**Task directions**
Each line of the records that holds the word "Hide" should be copied out.

-*-*-

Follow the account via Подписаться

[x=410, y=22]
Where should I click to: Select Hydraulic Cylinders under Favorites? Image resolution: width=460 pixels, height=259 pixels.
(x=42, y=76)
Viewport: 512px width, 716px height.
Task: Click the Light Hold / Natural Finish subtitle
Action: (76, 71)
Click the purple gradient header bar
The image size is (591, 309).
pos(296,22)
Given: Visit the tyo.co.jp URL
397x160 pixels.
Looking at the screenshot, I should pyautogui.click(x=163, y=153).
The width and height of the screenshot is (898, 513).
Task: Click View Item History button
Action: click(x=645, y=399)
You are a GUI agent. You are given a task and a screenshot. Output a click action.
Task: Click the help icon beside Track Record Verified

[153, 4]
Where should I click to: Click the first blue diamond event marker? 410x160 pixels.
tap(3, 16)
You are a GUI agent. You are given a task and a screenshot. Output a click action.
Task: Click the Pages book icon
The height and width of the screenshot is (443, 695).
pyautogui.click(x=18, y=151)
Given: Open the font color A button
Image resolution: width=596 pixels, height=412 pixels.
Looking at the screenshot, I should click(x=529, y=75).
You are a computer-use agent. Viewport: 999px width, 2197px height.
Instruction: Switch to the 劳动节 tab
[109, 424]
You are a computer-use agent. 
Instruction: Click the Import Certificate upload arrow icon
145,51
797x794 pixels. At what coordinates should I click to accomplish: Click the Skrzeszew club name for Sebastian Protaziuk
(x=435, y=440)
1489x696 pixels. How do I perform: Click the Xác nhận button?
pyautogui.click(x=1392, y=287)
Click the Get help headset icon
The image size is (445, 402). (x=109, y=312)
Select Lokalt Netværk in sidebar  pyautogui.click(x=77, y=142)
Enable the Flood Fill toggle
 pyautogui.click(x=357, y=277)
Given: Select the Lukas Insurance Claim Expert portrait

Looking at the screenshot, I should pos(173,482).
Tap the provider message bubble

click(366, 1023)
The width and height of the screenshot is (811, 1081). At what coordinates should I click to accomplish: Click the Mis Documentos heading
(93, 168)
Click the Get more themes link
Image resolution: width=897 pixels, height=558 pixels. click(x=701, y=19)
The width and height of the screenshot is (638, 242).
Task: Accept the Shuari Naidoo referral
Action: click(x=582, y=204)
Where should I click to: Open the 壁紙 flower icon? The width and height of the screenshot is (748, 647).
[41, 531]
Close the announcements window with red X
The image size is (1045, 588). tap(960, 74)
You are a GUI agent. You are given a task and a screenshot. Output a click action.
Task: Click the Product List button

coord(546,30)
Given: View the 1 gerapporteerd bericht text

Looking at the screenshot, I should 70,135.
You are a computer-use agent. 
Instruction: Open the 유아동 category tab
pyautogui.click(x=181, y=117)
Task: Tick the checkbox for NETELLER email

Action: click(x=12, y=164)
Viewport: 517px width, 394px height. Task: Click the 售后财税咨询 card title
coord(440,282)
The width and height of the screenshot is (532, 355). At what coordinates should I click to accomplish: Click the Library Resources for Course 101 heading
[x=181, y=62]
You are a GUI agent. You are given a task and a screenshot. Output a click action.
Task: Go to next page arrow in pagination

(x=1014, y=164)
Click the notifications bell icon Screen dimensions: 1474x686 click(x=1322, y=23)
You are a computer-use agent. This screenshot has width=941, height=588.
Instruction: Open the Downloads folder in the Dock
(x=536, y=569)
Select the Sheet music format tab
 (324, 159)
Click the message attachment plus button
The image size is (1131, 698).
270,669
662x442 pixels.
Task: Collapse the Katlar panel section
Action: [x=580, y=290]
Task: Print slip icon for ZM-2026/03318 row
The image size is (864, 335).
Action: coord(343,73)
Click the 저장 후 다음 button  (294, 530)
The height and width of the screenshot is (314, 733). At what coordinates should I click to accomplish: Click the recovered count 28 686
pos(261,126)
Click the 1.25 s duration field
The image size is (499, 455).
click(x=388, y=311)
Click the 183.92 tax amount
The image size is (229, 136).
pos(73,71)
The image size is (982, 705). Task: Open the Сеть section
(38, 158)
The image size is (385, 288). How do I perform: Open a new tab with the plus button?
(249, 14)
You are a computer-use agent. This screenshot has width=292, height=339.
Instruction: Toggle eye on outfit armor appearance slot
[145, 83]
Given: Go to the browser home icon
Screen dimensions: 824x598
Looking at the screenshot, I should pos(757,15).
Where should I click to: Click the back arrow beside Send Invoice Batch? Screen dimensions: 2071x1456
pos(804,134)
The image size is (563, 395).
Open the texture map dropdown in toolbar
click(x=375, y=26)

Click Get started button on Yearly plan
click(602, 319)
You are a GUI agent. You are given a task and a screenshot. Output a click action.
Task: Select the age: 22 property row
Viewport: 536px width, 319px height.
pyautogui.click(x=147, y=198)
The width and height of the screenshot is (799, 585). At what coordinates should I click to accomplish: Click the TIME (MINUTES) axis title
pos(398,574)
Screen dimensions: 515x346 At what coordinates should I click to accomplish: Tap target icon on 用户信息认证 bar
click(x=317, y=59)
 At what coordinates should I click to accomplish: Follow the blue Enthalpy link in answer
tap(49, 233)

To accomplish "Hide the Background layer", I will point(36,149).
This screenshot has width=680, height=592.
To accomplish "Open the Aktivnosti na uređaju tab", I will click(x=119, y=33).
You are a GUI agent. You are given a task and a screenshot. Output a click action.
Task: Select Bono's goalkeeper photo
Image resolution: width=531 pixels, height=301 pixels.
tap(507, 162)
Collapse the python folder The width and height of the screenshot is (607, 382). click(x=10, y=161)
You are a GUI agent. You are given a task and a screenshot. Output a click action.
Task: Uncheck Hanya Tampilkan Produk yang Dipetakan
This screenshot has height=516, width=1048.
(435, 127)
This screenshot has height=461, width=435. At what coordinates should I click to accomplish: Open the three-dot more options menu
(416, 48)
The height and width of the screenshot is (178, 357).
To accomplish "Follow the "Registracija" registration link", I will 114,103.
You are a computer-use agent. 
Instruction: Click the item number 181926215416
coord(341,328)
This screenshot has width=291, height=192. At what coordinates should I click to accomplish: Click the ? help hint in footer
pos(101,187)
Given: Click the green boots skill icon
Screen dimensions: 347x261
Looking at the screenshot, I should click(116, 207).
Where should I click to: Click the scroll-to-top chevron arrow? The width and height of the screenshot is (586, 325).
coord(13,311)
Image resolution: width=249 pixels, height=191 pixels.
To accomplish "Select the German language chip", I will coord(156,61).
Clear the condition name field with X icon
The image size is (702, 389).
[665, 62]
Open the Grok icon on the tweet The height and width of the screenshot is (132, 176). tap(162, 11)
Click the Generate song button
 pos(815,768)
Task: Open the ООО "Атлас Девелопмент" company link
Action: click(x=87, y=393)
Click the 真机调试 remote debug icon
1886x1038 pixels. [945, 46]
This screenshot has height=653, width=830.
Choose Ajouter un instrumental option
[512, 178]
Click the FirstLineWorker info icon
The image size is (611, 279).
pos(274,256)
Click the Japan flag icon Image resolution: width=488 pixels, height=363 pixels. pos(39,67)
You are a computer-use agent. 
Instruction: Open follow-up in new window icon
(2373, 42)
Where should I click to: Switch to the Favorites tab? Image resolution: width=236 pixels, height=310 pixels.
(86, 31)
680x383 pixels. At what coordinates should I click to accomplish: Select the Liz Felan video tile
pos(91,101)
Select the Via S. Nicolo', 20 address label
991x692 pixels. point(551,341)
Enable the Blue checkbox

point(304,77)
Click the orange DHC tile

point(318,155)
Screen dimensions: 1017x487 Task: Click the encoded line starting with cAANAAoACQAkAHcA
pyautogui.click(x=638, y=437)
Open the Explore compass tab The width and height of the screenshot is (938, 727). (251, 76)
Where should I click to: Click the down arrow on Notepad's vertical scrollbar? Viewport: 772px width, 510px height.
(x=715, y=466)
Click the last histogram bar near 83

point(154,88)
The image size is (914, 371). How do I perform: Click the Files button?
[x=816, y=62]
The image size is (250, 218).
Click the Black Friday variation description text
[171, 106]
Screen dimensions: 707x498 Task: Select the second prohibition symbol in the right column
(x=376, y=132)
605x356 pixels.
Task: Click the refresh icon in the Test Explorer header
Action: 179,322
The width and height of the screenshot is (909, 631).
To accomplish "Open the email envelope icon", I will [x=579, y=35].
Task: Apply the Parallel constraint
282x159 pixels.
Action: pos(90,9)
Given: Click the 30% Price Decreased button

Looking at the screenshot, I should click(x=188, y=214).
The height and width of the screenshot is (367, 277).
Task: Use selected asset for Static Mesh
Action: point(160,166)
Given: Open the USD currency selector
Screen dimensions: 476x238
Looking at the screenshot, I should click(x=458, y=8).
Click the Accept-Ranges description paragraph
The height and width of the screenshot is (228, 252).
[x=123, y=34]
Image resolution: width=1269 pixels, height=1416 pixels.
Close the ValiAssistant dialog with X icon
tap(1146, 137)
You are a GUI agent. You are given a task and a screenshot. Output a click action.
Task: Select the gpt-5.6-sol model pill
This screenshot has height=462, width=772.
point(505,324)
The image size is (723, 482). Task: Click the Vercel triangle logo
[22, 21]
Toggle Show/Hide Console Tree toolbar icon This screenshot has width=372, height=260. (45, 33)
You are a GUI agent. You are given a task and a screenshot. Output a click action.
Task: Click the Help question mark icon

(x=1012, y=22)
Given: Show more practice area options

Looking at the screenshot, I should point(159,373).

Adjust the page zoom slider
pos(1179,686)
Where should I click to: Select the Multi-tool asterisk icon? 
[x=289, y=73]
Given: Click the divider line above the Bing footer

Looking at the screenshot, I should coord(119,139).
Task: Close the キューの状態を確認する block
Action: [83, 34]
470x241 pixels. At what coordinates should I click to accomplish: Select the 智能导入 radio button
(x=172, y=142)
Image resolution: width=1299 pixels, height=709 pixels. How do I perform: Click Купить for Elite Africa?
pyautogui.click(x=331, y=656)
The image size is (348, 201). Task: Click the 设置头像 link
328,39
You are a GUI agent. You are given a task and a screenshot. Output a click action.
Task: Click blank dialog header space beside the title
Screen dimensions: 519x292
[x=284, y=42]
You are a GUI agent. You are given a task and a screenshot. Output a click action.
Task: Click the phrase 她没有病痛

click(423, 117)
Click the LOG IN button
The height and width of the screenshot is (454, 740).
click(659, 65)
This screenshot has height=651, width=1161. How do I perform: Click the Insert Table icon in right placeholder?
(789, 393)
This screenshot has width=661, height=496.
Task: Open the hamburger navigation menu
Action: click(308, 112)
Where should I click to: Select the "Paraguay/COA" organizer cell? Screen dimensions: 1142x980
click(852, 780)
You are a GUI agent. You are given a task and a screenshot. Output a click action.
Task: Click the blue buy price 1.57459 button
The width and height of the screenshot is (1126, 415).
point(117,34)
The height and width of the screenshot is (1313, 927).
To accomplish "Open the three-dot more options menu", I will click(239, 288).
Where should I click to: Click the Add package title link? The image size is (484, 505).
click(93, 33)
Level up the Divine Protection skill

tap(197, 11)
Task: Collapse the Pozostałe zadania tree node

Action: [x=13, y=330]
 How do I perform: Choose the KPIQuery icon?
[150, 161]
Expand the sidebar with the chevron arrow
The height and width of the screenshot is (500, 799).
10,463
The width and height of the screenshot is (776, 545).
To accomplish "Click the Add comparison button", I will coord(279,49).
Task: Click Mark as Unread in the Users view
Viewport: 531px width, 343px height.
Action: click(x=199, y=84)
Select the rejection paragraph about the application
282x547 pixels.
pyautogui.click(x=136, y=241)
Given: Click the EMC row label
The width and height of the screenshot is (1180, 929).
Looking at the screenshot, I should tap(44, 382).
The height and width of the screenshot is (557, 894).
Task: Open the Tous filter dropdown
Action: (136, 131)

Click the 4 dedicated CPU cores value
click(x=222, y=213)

-*-*-

**Result**
To accomplish "Hide the Background layer", I will point(36,149).
Toggle Show/Hide Console Tree toolbar icon This screenshot has width=372, height=260. (45, 33)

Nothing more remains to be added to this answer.